Most of us were first attracted to birds by the variety of their color, the beauty of their song, or the mystery of their flight.  Nonetheless, what may be the most intriguing thing about birds is the amazing specialization of the tools with which they do what we usually observe them doing—looking for something to eat or actually eating it.

There are two ways to grasp the breadth of evolutionary adaptations birds have for obtaining their food.  The first would be to try procuring and then eating your dinner tonight without using your hands!  Good luck with that.  The second would be to make a list of all the things birds don’t eat.  In reality that’s a very short list indeed!

Way shorter, in fact, than the list of adaptations that have evolved in birds’ primary feeding tools, those diverse and wonderful beaks.  In this column I’m going to spotlight four very different types of birds and show how exquisite modifications in their bills have perfectly positioned them in exclusive natural niches to minimize avian competition and maximize survival.  The tools we’re exploring today are the lever or prying tool, the nail, the chisel, and the tomial tooth which is basically a knife.

The most widely recognized and perhaps most marvelous bill cum tool amongst North American birds is that of our two eponymously named species, the crossbills.  These colorful northern finches have a unique bill adaptation which allows them to lift, pry apart, and then separate the scales of ripe pine cones.  When the long, thin upper mandible is inserted between the cone scales, its tip presses down as the unaligned and thicker but shorter lower mandible’s tip presses up.  The bird then twists its head to pry the scales apart and expose the pine seed.

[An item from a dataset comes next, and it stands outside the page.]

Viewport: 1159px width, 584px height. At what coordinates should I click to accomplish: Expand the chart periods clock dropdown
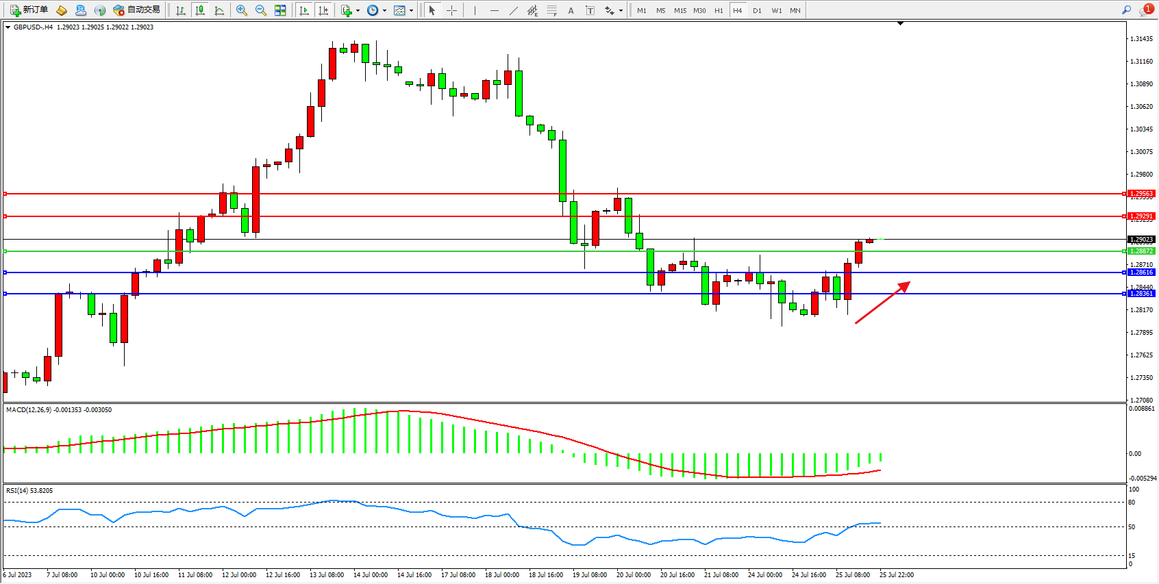click(x=384, y=10)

If this weren’t evidence enough of evolution’s marvelous specificity, recent studies have shown that several of the crossbill subspecies’ bills are so finely adapted they work only on one or a few species of pines.  Furthermore, it’s known that the birds grip the cone with the foot opposite the side to which the lower mandible crosses, increasing compression force while protecting the thin tips of the bill.  This is evolution at its most advanced and granular level.

The lever
The lever

The second tool, the nail, is one of the least appreciated in the avian world, probably because it is used by our geese and ducks underwater, and how these families procure their food is seldom seen or considered.  The tip of a duck’s upper mandible, the nail, is hard and sharp compared to the leathery texture of the remainder of the bill, and it protrudes downward.

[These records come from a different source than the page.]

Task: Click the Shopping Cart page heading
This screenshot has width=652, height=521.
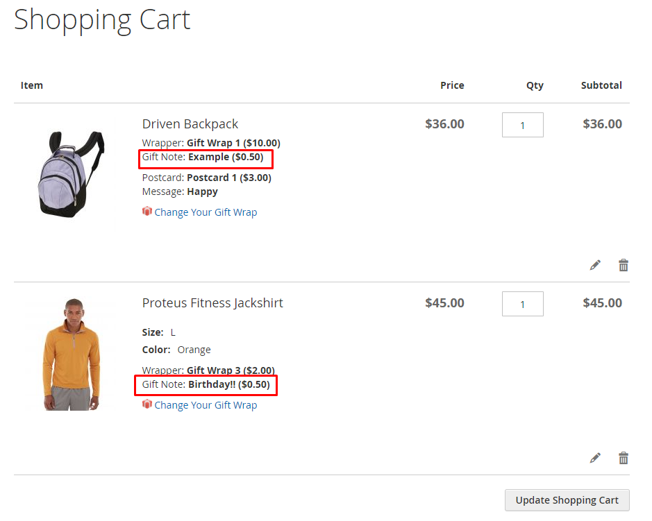Action: (102, 19)
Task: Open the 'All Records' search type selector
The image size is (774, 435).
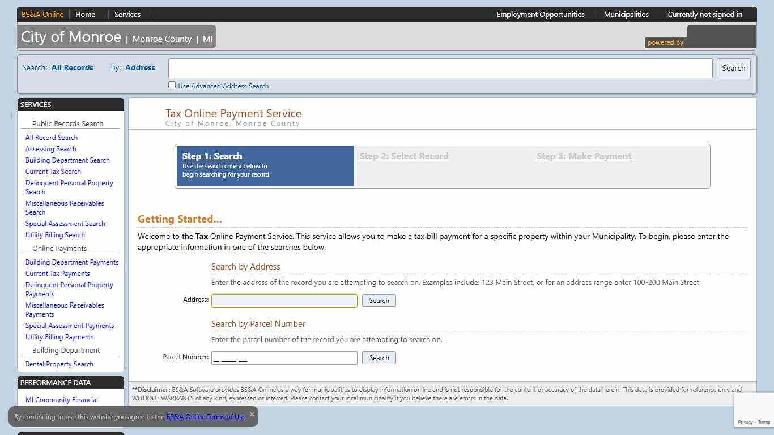Action: (x=72, y=67)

This nail is basically a calcium deposit used by the bird to snip off underwater vegetation such as seaweed and algae or to grip and crack mollusks.  The closest analogue to a duck’s nail, illustrated here on a female Lesser Scaup, is perhaps the human fingernail or, better yet, the “egg tooth” developed on the upper mandible by birds in the egg to break through the eggshell at hatching.

The nail
The nail

The most familiar and best understood of avian food tools is undoubtedly the chisel, long, thick at the base and beveled to a narrow, pointed tip.  Most birders see this implement and watch it in action daily as they observe our woodpecker family chipping or drilling into wood and boring or excavating into the ground, gleaning insects and larvae.

I’ve illustrated this perfectly shaped tool with the profile photo of a female Red-shafted Flicker.  Flickers are the ant specialists of the avian world, and the mud on her chisel shows she’s obviously been digging for breakfast, but during nesting season her bill becomes a multiple use tool employed for cavity excavation or remodeling, and even sometimes for nest defense.

The blade
The chisel

My final tool, the tomial tooth or knife, is used by some of our charismatic avifauna at the top of the avian food chain.  Most birders observing the diabolical hook at the tip of a raptor’s beak assume this is the instrument of death but, in fact, for many the primary purpose of that lethal looking protrusion is simply penetration and shredding.  For some the real killing tool is the tomial tooth on the cutting edge of the beak.

Falcons, kites, accipiters and, yes shrikes, have this sharp protrusion just behind the hooked tip of the upper mandible, and it is used to sever the spinal cord of their prey, often in flight at the moment of the actual strike.  Though it sounds grim, it is quick and efficient, another spectacular modification which allows some of our birds of prey to survive in their very special and conspicuous aerial niche.

The blade
The blade
If birds are, indeed, born to eat, imagine how fraught their survival would be if all their beaks looked the same or were used in the same fashion.  When you observe various species gathering and eating food, focus closely on each of those unique beaks and notice how closely its size, shape, and usage perfectly conform to each species’ food needs and preferences.  That’s evolution!